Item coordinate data
+ + + + +

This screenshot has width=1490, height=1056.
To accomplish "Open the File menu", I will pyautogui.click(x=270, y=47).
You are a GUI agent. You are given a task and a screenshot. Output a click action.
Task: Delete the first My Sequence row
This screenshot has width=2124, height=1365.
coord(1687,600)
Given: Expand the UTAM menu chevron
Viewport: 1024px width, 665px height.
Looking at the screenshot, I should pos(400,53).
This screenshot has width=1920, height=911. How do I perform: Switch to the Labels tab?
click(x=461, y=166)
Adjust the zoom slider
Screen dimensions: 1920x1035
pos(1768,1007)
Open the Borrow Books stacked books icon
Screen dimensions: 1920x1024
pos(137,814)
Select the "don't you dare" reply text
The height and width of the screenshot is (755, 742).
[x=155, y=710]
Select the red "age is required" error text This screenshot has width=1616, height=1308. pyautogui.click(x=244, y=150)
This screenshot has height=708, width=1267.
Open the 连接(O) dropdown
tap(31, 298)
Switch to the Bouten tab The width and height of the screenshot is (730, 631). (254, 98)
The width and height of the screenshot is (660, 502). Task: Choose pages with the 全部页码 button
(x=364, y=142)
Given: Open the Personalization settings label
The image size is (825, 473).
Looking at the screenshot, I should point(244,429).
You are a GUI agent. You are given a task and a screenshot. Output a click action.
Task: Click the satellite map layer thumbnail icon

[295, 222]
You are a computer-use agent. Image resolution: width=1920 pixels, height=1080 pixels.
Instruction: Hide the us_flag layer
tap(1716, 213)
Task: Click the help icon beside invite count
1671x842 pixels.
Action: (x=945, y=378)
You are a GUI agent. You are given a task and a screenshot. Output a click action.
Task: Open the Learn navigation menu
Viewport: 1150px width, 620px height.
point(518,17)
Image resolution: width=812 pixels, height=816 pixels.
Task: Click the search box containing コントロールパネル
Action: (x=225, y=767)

+ + + + +

Swap every "GUI agent" in the material above for "screen agent" and give all of the material again with nothing else changed.

This screenshot has width=1490, height=1056.
To accomplish "Open the File menu", I will pyautogui.click(x=270, y=47).
You are a screen agent. You are given a task and a screenshot. Output a click action.
Task: Delete the first My Sequence row
This screenshot has width=2124, height=1365.
coord(1687,600)
Given: Expand the UTAM menu chevron
Viewport: 1024px width, 665px height.
Looking at the screenshot, I should pos(400,53).
This screenshot has width=1920, height=911. How do I perform: Switch to the Labels tab?
click(x=461, y=166)
Adjust the zoom slider
Screen dimensions: 1920x1035
pos(1768,1007)
Open the Borrow Books stacked books icon
Screen dimensions: 1920x1024
pos(137,814)
Select the "don't you dare" reply text
The height and width of the screenshot is (755, 742).
[x=155, y=710]
Select the red "age is required" error text This screenshot has width=1616, height=1308. pyautogui.click(x=244, y=150)
This screenshot has height=708, width=1267.
Open the 连接(O) dropdown
tap(31, 298)
Switch to the Bouten tab The width and height of the screenshot is (730, 631). (254, 98)
The width and height of the screenshot is (660, 502). Task: Choose pages with the 全部页码 button
(x=364, y=142)
Given: Open the Personalization settings label
The image size is (825, 473).
Looking at the screenshot, I should point(244,429).
You are a screen agent. You are given a task and a screenshot. Output a click action.
Task: Click the satellite map layer thumbnail icon

[295, 222]
You are a computer-use agent. Image resolution: width=1920 pixels, height=1080 pixels.
Instruction: Hide the us_flag layer
tap(1716, 213)
Task: Click the help icon beside invite count
1671x842 pixels.
Action: (x=945, y=378)
You are a screen agent. You are given a task and a screenshot. Output a click action.
Task: Open the Learn navigation menu
Viewport: 1150px width, 620px height.
point(518,17)
Image resolution: width=812 pixels, height=816 pixels.
Task: Click the search box containing コントロールパネル
Action: (x=225, y=767)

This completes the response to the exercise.